# Credit Union Loan Query



## faolteam (16 Jan 2020)

I have a loan with a Credit union its nearly paid off, i was at first paying over the original agreed price but one day the  Teller in the  CU said to me your paying to much back.

So i decided to cut it way down which was fine for a few years but then i started going into arrears cause this agreed price had caught up with me  and now i must pay back the agreed price of a 100   euro a week,


I only owe 2000 euro should i just pay this back now or do it for 20 Weeks x 100 euros


----------



## RedOnion (16 Jan 2020)

If you have the money to repay it, just repay and save the interest.


----------



## faolteam (16 Jan 2020)

RedOnion said:


> If you have the money to repay it, just repay and save the interest.
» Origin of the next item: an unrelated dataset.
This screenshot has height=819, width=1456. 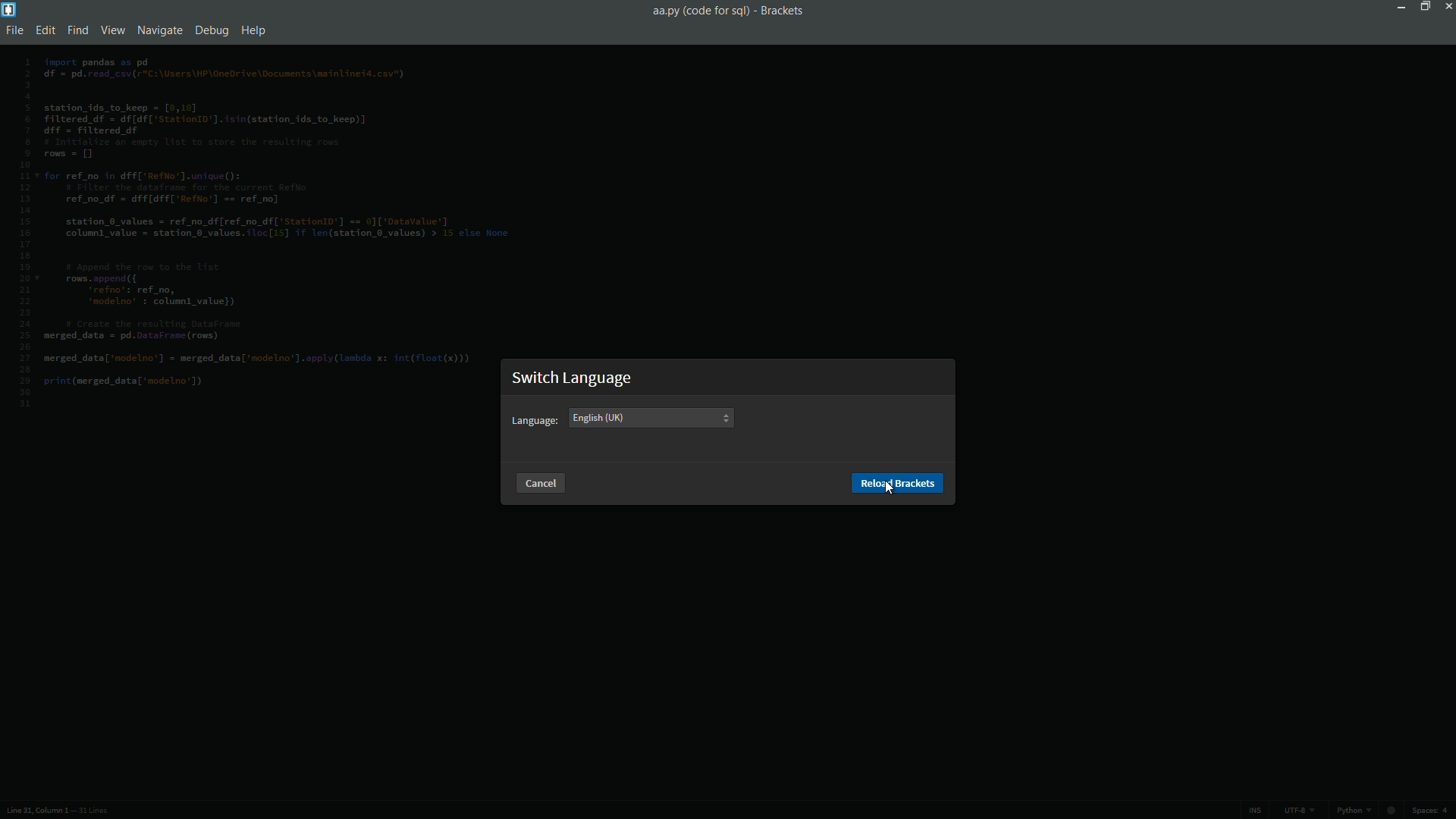 What do you see at coordinates (890, 488) in the screenshot?
I see `cursor` at bounding box center [890, 488].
Sorry i should have said i was trying to get tax relief for the car as im self employed which would be now 5 years


----------



## RedOnion (17 Jan 2020)

faolteam said:


> Sorry i should have said i was trying to get tax relief for the car as im self employed which would be now 5 years


How does that impact? Is it a lease?


----------



## faolteam (18 Jan 2020)

RedOnion said:


> How does that impact? Is it a lease?



its a taxi you get depreciation as self employed


----------



## RedOnion (18 Jan 2020)

faolteam said:


> its a taxi you get depreciation as self employed


Yes. So how does the loan matter?


----------



## faolteam (20 Jan 2020)

well the longer you have the loan, you get tax relief


----------



## RedOnion (20 Jan 2020)

faolteam said:


> well the longer you have the loan, you get tax relief


You're making a classic mistake.

You get 2 tax reliefs:.
1. Capital allowances (depreciation). You'd get this even if you'd both the car with cash. The loan has nothing to do with it.
2. Loan interest relief. You get to claim any business interest as an expense. If you've no loan, there's no interest and no relief. But even after tax relief there's an expense. So if you've the money lying around, I'd just pay it off.


----------



## faolteam (20 Jan 2020)

cheers


----------